I woke up early on my last day in Laos to the banging of drums moving down my street. I had heard that the Buddhist monks had this procession every day and it was quite the sight to see, but it was at 5:30 in the morning and the thought of finding enlightenment underneath the covers of my comfy bed felt like the more important thing to do, so I did not make it out to witness this. In fact, on my last day I went back to doing the touristy thing.
In fact, I went and did the most touristy thing that the city of Luang Prabang has to offer, Phousi Hill. This hill stands in the middle of town and I could see the temple on the top from many different angles as I traveled the streets of this town. Many visitors try to make it to the top of this hill right at sunset so they can witness the sun dip down over the horizon and look at the whole town at the same time. I have been told that it can be incredibly packed at this time of the day.
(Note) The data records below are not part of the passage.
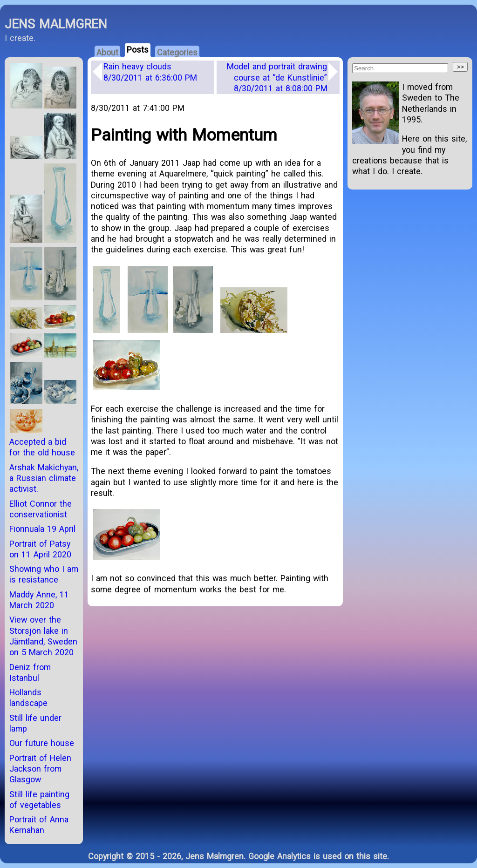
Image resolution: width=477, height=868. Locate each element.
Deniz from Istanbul (30, 672)
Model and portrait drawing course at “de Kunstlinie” (277, 77)
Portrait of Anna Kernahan (39, 825)
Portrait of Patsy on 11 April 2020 (40, 549)
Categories (177, 52)
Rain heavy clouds (150, 72)
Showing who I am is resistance (44, 574)
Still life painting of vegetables (39, 800)
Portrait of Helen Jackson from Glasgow (40, 769)
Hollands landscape (28, 698)
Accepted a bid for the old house (42, 447)
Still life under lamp (35, 723)
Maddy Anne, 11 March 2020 (39, 600)
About (107, 52)
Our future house (41, 743)
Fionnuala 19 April (42, 529)
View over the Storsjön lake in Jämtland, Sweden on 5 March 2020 (43, 636)
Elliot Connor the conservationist (41, 509)
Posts (137, 49)
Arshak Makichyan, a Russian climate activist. (44, 478)
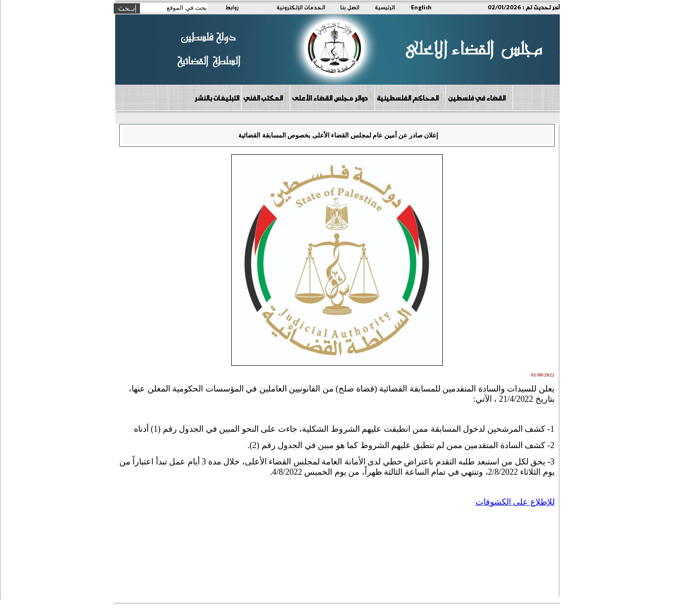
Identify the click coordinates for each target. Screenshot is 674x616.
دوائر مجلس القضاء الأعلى (332, 97)
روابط (232, 7)
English (421, 7)
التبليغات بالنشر (217, 98)
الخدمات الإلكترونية (301, 7)
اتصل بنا (350, 7)
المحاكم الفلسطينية (410, 97)
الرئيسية (385, 7)
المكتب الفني (265, 97)
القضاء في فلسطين (479, 97)
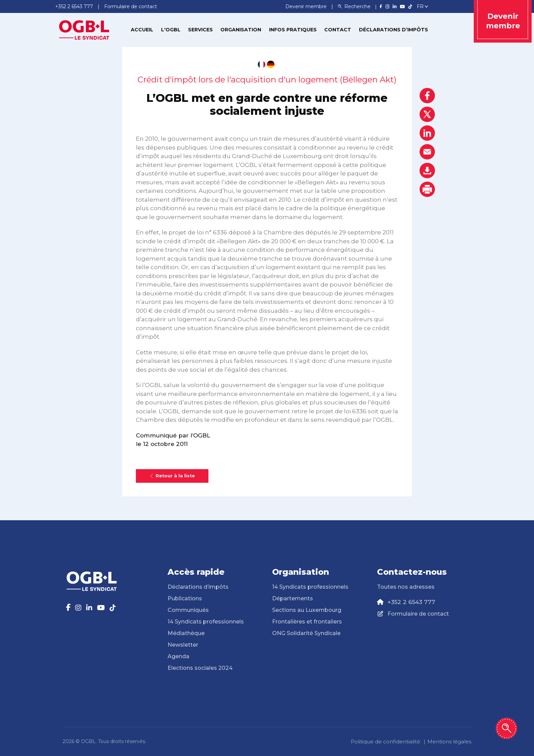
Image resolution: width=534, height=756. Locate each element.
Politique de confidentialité (386, 741)
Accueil (142, 30)
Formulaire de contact (418, 614)
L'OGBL (171, 30)
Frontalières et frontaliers (307, 621)
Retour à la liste (172, 476)
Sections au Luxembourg (307, 610)
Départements (293, 598)
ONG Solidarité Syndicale (306, 633)
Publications (185, 598)
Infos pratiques (293, 30)
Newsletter (183, 645)
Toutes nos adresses (406, 587)
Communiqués (188, 610)
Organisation (241, 30)
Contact (337, 30)
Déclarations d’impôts (393, 30)
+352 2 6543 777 (411, 602)
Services (200, 30)
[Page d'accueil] (84, 29)
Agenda (178, 656)
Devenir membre (307, 6)
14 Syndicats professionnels (206, 621)
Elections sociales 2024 (200, 668)
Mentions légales (449, 741)
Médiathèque (186, 633)
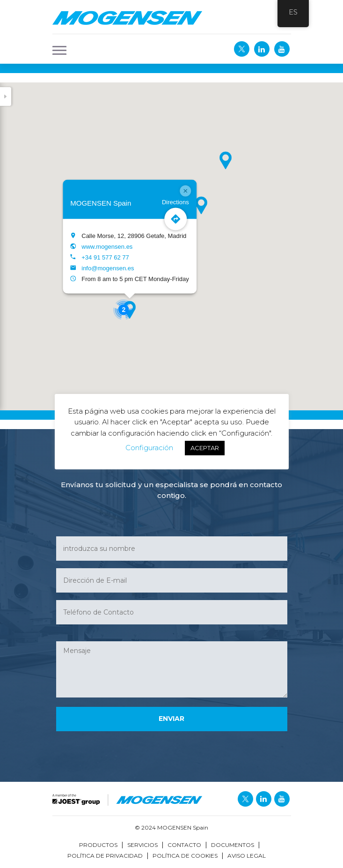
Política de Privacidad (105, 855)
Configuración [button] (149, 447)
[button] (57, 49)
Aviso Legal (247, 855)
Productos (98, 845)
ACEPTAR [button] (204, 448)
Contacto (184, 845)
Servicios (142, 845)
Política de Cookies (185, 855)
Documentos (233, 845)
So I tried a different option where I would find solitude away from the craziness of the crowds. I went up early in the morning and it was worth going at the off time. There was nobody out there but us and a small tour group from China. I didn’t have to shove my way to find the best views and deal with the uglier side of humanity. I could relax and enjoy the view at my own leisure.
There are two ways to reach the top. One entrance is right in front of the National Museum and this is the way that most people go. It is easy to find and the route is very direct, but there is another path on the other side of the hill that not many people know about.
This would be the side that I would recommend. There is a whole lot more to see on the other side than on the one most traveled on. Numerous tiny shrines to Buddha exist on the other side and a new marvel awaits you with every turn.
And I am glad that I was not urged on by big crowds as I made my way up this side of the hill. I was able to sit and enjoy the sights without having to hear the click of cameras, and the babble of twelve different languages. There were even a couple of hidden spots that I would not have found if I had followed the crowds, the most exciting being the imprint of Buddha’s foot. I had to wind off the path a bit to see it, but it was worth the small detour.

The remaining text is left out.